# DATA SUPPLIED
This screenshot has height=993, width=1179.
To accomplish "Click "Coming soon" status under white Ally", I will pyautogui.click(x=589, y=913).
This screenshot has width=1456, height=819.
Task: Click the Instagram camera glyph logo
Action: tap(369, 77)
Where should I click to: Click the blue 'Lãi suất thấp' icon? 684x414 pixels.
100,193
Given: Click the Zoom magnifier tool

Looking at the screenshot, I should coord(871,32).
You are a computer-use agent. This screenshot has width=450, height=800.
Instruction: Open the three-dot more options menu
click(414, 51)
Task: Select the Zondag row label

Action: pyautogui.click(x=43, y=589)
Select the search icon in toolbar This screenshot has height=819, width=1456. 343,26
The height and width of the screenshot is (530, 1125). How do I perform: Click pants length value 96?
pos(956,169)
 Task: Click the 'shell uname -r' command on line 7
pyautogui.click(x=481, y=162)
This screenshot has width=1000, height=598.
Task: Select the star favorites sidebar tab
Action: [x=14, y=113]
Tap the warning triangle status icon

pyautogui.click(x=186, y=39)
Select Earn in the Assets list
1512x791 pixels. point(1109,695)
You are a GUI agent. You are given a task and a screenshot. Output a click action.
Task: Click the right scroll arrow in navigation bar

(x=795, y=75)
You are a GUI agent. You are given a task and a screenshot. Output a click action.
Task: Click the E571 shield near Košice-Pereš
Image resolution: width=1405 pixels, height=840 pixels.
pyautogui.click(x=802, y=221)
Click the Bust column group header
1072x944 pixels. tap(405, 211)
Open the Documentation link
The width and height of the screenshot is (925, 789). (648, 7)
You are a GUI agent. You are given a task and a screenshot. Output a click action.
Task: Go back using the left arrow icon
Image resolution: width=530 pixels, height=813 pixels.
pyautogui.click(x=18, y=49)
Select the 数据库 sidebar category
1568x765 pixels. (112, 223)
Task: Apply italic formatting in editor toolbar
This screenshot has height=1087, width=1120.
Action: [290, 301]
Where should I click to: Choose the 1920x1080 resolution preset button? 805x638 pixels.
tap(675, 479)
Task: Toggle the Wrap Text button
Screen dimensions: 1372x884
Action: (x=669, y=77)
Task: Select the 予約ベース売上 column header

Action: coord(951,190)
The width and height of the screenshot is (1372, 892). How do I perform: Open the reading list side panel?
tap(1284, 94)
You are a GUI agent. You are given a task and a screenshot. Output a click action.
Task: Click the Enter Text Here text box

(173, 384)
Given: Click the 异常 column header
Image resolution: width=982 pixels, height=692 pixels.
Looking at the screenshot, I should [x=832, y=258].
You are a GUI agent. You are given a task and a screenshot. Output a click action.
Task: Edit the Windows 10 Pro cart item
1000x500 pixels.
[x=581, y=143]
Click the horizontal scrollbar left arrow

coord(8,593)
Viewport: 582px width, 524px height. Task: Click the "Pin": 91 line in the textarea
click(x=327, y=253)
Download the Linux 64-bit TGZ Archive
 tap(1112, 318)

# SHORT EXERCISE
Revise the records above, replacing "GUI agent" with "screen assistant" everywhere it appears and leaving everything else as it is.

# TASK RESPONSE
This screenshot has height=993, width=1179.
To accomplish "Click "Coming soon" status under white Ally", I will pyautogui.click(x=589, y=913).
This screenshot has width=1456, height=819.
Task: Click the Instagram camera glyph logo
Action: tap(369, 77)
Where should I click to: Click the blue 'Lãi suất thấp' icon? 684x414 pixels.
100,193
Given: Click the Zoom magnifier tool

Looking at the screenshot, I should coord(871,32).
You are a computer-use agent. This screenshot has width=450, height=800.
Instruction: Open the three-dot more options menu
click(414, 51)
Task: Select the Zondag row label

Action: pyautogui.click(x=43, y=589)
Select the search icon in toolbar This screenshot has height=819, width=1456. 343,26
The height and width of the screenshot is (530, 1125). How do I perform: Click pants length value 96?
pos(956,169)
 Task: Click the 'shell uname -r' command on line 7
pyautogui.click(x=481, y=162)
This screenshot has width=1000, height=598.
Task: Select the star favorites sidebar tab
Action: [x=14, y=113]
Tap the warning triangle status icon

pyautogui.click(x=186, y=39)
Select Earn in the Assets list
1512x791 pixels. point(1109,695)
You are a screen assistant. You are given a task and a screenshot. Output a click action.
Task: Click the right scroll arrow in navigation bar

(x=795, y=75)
You are a screen assistant. You are given a task and a screenshot. Output a click action.
Task: Click the E571 shield near Košice-Pereš
Image resolution: width=1405 pixels, height=840 pixels.
pyautogui.click(x=802, y=221)
Click the Bust column group header
1072x944 pixels. tap(405, 211)
Open the Documentation link
The width and height of the screenshot is (925, 789). (648, 7)
You are a screen assistant. You are given a task and a screenshot. Output a click action.
Task: Go back using the left arrow icon
Image resolution: width=530 pixels, height=813 pixels.
pyautogui.click(x=18, y=49)
Select the 数据库 sidebar category
1568x765 pixels. (112, 223)
Task: Apply italic formatting in editor toolbar
This screenshot has height=1087, width=1120.
Action: [290, 301]
Where should I click to: Choose the 1920x1080 resolution preset button? 805x638 pixels.
tap(675, 479)
Task: Toggle the Wrap Text button
Screen dimensions: 1372x884
Action: (x=669, y=77)
Task: Select the 予約ベース売上 column header

Action: coord(951,190)
The width and height of the screenshot is (1372, 892). How do I perform: Open the reading list side panel?
tap(1284, 94)
You are a screen assistant. You are given a task and a screenshot. Output a click action.
Task: Click the Enter Text Here text box

(173, 384)
Given: Click the 异常 column header
Image resolution: width=982 pixels, height=692 pixels.
Looking at the screenshot, I should [x=832, y=258].
You are a screen assistant. You are given a task and a screenshot. Output a click action.
Task: Edit the Windows 10 Pro cart item
1000x500 pixels.
[x=581, y=143]
Click the horizontal scrollbar left arrow

coord(8,593)
Viewport: 582px width, 524px height. Task: Click the "Pin": 91 line in the textarea
click(x=327, y=253)
Download the Linux 64-bit TGZ Archive
 tap(1112, 318)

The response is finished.